RECORDS FOR THE EXERCISE START

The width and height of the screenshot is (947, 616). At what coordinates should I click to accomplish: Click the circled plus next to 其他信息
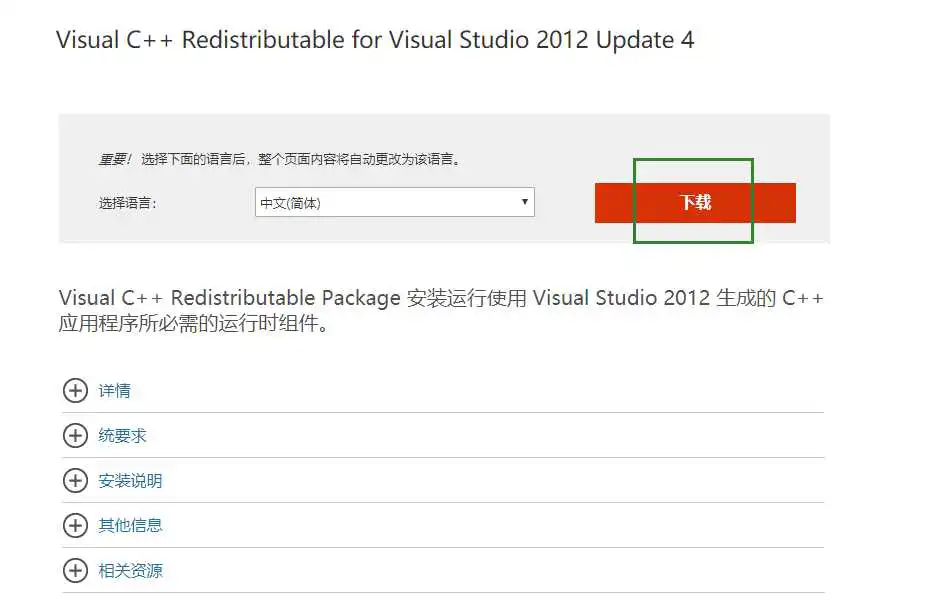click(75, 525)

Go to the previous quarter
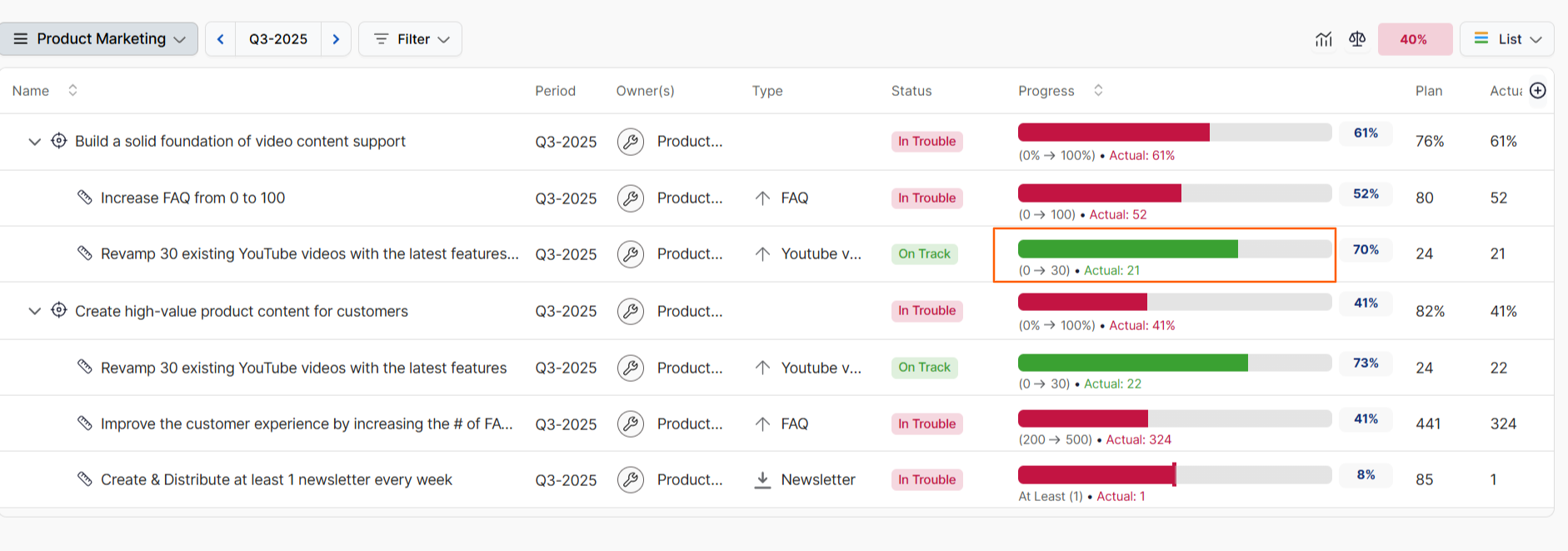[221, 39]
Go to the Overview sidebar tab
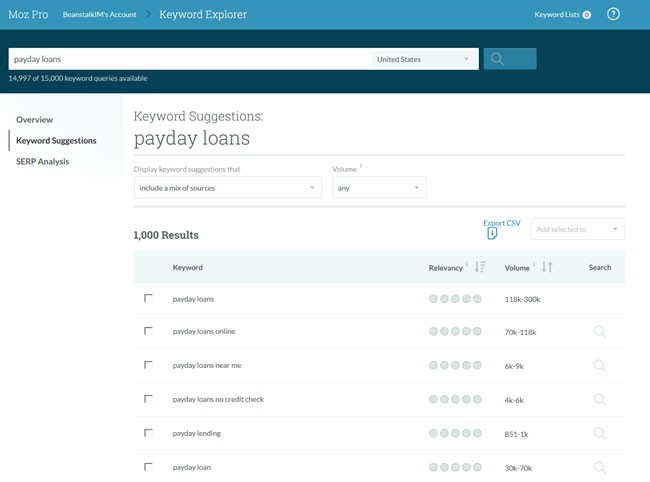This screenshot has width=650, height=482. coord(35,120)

RECORDS FOR THE EXERCISE END

EXERCISE –
The data above needs to be retyped exactly, with the images left out.

SOLUTION TO THE EXERCISE –
The width and height of the screenshot is (947, 616). At what coordinates should I click to accomplish: Click the circled plus next to 其他信息
click(75, 525)

Go to the previous quarter
[221, 39]
Go to the Overview sidebar tab
This screenshot has width=650, height=482. coord(35,120)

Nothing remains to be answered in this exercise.